Usciti dalla fermata di Neasden è necessario prendere due diversi autobus per arrivare al tempio: ma non hanno nulla a che vedere con gli autobus a due piani che riempiono il centro di Londra: sono piccoli e fatiscenti, i conducenti sono visibilmente stanchi e insofferenti e la proverbiale puntualità ed efficienza dei trasporti londinesi è ormai solo un ricordo.

Attendiamo alla fermata l'autobus che dovrebbe portarci al tempio che, puntualmente arriva, anzi: a distanza di pochi minuti ne arrivano tre, ma tutti con il cartello "fuori servizio". Nessuno ha saputo spiegarci il perchè. Alla fine, avvezzi alle usanze romane, e consci che quello deve essere un giorno sfortunato per noi, facciamo come avremmo fatto a Roma in un giorno di quelli "neri": decidiamo di  andare "by feet".

Alla fermata, però, facciamo una interessante conoscenza. Un signore indiano dell'apparente età di 60 anni,  nato in Kenya,  ci racconta la sua vita: dice di aver visitato tutti i pesi europei tranne l'Italia, che le sue figlie vivono tutte a Londra e che è contento perchè le vede spesso. Si dilunga a a raccontarci che vive a Londra da 10 anni e poi comincia a decantare quelle che lui immagina essere le "meraviglie" dell'Italia che non ha mai visto. Tra le meraviglie indica in particolare due persone: Donadoni e Paolo Rossi. Un fatto abbastanza divertente sul quale scherziamo in abbondanza visto che era passato il secondo autobus fuori servizio e avevamo tempo da occupare mentre speravamo che ne arrivasse un terzo.

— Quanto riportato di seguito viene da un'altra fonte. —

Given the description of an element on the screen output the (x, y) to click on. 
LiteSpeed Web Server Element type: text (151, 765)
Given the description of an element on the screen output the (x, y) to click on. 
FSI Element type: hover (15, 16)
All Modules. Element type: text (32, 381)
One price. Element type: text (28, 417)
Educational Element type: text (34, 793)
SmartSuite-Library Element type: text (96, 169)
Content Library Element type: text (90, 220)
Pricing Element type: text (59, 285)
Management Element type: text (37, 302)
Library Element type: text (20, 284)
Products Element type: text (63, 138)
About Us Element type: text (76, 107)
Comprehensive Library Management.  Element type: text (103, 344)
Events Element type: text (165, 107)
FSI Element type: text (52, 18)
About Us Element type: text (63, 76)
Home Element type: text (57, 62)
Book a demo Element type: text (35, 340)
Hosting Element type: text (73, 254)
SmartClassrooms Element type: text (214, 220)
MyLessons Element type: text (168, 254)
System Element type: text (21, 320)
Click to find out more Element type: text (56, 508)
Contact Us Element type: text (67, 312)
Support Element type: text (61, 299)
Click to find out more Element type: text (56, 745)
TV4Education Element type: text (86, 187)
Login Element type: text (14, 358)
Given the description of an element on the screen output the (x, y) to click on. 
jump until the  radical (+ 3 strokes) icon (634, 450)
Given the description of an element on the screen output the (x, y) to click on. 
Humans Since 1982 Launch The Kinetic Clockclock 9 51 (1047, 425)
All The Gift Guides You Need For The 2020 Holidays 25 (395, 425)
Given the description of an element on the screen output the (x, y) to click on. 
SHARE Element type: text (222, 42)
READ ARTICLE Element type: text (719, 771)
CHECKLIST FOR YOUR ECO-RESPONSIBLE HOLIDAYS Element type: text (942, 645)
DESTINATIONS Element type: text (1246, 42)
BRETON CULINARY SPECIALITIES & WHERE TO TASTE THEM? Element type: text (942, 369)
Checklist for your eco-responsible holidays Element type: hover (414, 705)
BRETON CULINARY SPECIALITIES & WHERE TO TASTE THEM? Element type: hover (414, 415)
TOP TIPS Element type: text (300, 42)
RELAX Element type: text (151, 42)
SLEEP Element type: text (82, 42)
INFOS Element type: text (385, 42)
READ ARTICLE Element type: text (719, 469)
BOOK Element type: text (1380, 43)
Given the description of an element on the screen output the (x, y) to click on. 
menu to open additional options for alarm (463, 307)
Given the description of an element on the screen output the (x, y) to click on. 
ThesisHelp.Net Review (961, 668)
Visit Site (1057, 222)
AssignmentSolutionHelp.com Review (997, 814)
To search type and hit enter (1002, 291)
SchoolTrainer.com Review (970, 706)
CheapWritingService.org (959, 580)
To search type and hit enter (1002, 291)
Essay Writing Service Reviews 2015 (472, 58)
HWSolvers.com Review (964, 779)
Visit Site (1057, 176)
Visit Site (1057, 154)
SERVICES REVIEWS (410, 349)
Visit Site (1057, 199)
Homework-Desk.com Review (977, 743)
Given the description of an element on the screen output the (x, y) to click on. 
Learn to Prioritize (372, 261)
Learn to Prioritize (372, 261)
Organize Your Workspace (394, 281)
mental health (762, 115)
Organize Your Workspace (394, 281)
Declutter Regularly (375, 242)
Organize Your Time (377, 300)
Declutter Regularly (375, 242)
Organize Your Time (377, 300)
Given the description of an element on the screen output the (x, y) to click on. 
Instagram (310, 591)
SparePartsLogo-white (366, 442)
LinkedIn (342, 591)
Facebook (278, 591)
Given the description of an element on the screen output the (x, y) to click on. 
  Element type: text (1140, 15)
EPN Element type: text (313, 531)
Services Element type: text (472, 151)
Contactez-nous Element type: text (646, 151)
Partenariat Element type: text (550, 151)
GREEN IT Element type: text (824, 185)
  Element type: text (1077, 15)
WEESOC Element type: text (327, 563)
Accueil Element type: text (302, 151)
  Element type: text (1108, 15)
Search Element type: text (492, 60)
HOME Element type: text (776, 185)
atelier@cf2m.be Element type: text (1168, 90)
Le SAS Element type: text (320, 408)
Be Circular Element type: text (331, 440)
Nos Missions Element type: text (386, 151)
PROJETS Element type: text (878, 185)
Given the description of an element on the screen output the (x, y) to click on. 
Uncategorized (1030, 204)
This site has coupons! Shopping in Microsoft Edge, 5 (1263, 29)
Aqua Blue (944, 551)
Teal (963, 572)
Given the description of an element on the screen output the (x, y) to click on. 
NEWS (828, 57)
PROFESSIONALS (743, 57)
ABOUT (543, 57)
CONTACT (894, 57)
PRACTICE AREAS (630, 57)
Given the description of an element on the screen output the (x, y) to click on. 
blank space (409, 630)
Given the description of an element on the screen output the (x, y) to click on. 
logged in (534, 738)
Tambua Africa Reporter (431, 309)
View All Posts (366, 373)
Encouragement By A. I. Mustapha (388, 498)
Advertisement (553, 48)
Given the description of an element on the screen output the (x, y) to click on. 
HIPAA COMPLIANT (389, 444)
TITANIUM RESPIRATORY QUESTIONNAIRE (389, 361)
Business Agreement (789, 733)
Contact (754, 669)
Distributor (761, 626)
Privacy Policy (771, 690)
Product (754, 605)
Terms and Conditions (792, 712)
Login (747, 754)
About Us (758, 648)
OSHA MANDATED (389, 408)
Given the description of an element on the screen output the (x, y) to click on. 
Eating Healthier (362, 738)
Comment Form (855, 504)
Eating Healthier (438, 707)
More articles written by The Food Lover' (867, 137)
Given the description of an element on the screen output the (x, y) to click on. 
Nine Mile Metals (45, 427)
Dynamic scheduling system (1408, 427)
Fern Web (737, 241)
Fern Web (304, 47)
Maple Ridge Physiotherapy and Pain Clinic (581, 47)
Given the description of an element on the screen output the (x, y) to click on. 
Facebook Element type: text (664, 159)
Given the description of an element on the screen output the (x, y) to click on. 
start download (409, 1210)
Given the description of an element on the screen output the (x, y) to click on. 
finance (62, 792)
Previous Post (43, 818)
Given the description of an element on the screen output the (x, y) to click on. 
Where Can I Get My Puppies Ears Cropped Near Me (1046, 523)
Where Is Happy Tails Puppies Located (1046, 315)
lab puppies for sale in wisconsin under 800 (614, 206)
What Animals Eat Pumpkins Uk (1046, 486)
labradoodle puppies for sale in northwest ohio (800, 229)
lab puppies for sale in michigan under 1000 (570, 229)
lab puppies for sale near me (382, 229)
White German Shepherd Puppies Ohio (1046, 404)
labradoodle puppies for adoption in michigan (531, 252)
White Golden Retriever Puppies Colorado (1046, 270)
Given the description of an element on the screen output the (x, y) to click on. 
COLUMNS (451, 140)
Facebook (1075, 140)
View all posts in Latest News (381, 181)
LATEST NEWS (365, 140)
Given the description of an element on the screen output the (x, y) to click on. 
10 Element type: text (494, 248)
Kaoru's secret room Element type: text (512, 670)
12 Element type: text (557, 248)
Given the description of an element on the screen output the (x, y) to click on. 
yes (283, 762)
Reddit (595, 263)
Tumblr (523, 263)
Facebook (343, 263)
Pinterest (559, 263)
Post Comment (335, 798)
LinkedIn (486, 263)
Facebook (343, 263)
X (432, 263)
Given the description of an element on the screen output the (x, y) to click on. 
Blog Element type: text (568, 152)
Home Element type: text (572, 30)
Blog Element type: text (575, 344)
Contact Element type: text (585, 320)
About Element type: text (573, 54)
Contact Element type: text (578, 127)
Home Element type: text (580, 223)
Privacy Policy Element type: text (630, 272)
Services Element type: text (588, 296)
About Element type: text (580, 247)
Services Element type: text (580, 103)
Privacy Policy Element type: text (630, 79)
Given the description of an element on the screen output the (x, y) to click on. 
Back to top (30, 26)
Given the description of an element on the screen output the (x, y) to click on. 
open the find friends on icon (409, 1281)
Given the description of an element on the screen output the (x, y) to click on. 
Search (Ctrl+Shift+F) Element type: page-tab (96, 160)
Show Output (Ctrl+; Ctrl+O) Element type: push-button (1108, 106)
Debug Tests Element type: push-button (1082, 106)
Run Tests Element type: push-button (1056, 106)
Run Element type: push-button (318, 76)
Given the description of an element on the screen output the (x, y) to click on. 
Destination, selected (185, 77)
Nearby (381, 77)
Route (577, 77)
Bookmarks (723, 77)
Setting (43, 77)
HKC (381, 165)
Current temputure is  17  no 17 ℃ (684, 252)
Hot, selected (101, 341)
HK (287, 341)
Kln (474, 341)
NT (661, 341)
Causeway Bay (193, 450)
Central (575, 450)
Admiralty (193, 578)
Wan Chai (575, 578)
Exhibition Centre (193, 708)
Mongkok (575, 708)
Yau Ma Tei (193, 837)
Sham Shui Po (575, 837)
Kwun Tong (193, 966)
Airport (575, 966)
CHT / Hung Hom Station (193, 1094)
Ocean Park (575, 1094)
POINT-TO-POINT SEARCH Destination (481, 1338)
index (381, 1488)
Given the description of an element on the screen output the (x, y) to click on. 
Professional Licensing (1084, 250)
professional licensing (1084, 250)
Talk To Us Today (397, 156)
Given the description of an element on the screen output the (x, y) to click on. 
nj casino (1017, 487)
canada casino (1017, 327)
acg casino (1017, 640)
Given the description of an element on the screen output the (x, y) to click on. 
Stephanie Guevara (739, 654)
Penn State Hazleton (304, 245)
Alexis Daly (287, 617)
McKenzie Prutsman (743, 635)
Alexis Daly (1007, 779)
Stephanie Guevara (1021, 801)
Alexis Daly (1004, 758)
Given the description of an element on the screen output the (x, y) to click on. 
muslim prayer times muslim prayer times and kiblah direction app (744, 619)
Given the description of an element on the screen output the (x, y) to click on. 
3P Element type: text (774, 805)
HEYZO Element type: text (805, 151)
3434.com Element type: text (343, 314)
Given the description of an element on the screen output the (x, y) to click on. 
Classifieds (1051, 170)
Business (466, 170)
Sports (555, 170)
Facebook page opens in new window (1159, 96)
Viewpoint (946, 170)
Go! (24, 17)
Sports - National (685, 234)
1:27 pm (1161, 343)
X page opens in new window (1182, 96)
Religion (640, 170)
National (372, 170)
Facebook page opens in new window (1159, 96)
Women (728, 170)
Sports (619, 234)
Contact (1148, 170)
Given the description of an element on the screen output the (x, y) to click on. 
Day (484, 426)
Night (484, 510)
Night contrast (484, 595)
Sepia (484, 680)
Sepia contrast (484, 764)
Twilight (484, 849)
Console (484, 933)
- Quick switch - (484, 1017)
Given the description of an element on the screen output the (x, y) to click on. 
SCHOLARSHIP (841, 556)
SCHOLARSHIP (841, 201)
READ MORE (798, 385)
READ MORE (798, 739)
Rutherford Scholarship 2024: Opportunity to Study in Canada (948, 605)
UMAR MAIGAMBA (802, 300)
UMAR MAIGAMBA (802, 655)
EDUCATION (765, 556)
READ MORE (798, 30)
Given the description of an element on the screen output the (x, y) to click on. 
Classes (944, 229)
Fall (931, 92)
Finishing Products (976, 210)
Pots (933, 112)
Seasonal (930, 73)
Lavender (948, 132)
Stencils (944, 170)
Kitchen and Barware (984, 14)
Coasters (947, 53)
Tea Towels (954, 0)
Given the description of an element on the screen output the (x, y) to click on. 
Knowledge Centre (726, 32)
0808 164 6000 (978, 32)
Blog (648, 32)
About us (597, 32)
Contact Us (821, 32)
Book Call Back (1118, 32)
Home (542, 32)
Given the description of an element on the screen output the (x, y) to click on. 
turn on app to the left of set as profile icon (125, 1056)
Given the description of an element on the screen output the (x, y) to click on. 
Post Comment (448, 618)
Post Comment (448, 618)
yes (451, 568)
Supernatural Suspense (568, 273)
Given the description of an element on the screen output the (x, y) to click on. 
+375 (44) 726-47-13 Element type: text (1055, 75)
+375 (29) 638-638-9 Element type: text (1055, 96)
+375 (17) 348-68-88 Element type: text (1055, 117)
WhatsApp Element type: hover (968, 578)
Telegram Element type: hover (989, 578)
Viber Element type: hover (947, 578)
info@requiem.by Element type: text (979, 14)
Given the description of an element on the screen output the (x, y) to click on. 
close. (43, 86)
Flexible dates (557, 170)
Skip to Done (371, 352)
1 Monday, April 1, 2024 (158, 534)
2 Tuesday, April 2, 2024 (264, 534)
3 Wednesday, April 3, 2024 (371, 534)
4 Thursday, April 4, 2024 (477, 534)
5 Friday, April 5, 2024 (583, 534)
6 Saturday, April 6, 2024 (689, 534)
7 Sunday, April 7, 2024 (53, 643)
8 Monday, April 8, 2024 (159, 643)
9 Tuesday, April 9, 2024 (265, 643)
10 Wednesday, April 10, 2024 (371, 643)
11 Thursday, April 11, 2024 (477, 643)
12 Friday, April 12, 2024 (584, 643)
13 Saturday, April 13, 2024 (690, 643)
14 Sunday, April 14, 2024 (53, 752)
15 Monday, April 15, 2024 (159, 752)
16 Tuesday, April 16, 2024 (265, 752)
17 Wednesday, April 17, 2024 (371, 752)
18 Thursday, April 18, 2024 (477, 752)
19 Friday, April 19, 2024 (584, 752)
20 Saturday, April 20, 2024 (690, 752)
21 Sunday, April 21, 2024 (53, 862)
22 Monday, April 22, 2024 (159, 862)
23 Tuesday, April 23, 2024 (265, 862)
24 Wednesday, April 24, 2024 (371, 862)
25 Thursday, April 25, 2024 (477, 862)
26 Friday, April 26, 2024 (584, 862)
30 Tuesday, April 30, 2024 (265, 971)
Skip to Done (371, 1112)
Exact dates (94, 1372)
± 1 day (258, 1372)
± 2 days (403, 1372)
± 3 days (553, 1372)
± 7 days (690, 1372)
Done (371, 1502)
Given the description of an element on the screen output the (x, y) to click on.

Nel frattempo il caldo si era fatto insopportabile con una temperatura che, quel giorno, a Londra superava i 30 gradi.

Alla fine salutiamo il gentile signore che aspettava pazientemente il suo autobus da molto prima che arrivassimo noi  e ci avviamo verso il tempio a piedi. Nel tragitto l'ennesima maledizione: una delle mie scarpe da ginnastica decide di rompersi rendendo ancora più avventurosa e difficile la nostra camminata.

Arrivati nei pressi del tempio vediamo prima di tutto la Swaminarayan School, Centro di istruzione e cultura indù.

Dall'altra parte della strada finalmente vediamo l'imponente edificio bianco (molto marmo di Carrara)  del tempio. L'ingresso è presidiato da una guardia che ci permette di fare qualche foto all'esterno e poi ci obbliga a lasciare le borse e tutto ciò che abbiamo in un edificio posto di fronte al tempio, accanto al supermercato e al ristorante indiano.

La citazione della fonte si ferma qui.